The realities of implementation of policy, no matter the source, are that private sector organizations have a significant role to play. Longest (2013) breaks the selection of an organization as the conduit for policy implementation into two steps (1) goals and objectives of the policy in question should find sympathy within the target organization and (2) the necessary resources (from authority to financial means) exist within the selected sympathetic organization. Due to the dedication of the American Academy of Nursing’s reputation, National driving of policy regarding breastfeeding in a professional and consultative role, and a significant commitment of time and resources to lactation and human milk policy, this organization fits well within the criteria established by Longest.

PAMS Policy Implications for Lactation Professionals

Lactation and by extension PAMS support frequently intersect with care providers wearing multiple hats while executing their practice and providing support. It is my great fortune and pleasure to have the opportunity to discuss intersection of private policies regarding lactation support and PAMS with Elizabeth Brooks, JD, IBCLC, FILCA. Brooks has been involved in policy making and implementation in leadership roles for the International Lactation Consultants Association (currently as President), as well as the United States Breastfeeding Counsel.

Most of the front-line, first contact lactation support persons are Internationally Board Certified Lactation Consultants (IBCLC), operating under the private guidelines for conduct and accreditation of the International Lactation Consultants Association (ILCA). Because many IBCLCs are also registered nurses frequently working within hospital systems, understanding the significance of policy from the American Academy of Nursing (AAN), the ultimate goal of the labors of this blog, on the practice of IBCLCs is important.
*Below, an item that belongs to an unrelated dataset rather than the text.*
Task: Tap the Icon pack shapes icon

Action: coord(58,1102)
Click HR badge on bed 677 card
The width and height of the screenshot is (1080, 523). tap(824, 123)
According to Brooks, “No IBCLC “needs” a policy to tell them how to work with clients or patients.  They have the International Board of Lactation Consultant Examiners (IBLCE) Code of Professional Conduct, IBLCE Scope of Practice , IBLCE Clinical Comptenices and ILCA Standards of Practice that are authoritative practice-guiding documents.  We can add in the International Code [for marketing breastmilk substitutes] if they are in a country where it is legislated, or works in a facility seeking to obtain/retain Baby Friendly designation.  If the practice or facility where an IBCLC works has a policy on any aspect of clinical care or decision-making [such as a policy from the AAN adopted by a facility], then the IBCLC will be bound by those “extra” practice-guiding documents that spring from conditions of employment.” Specific to IBCLCs in private practice faced with how to address PAMS, it is a matter of maintaining sensibilities surrounding liability of finance, legal, and professional natures. “Private practitioners — even solos — ought to have a policy and procedure manual guiding all aspects of their work as allied health care providers.”

Closing Thoughts

It is evident that IBCLCs, due to diverse practice settings, are likely to require tailored support for individual implementation of any polices regarding PAMS. Bearing this in mind, the recommendations entered into the policy development regarding PAMS have been selected and worded specifically to provide clarity of purpose and intention. This, it is sincerely hoped, will facilitate the adoption and dissemination of the policy even in light of the already existing complexity of IBCLC and RN practice.

References

Longest, B. B. (2010). Health policymaking in the United States (5th Ed.). Chicago, IL: Health Administration Press.

E. Brooks. Personal communication March 3, 2014.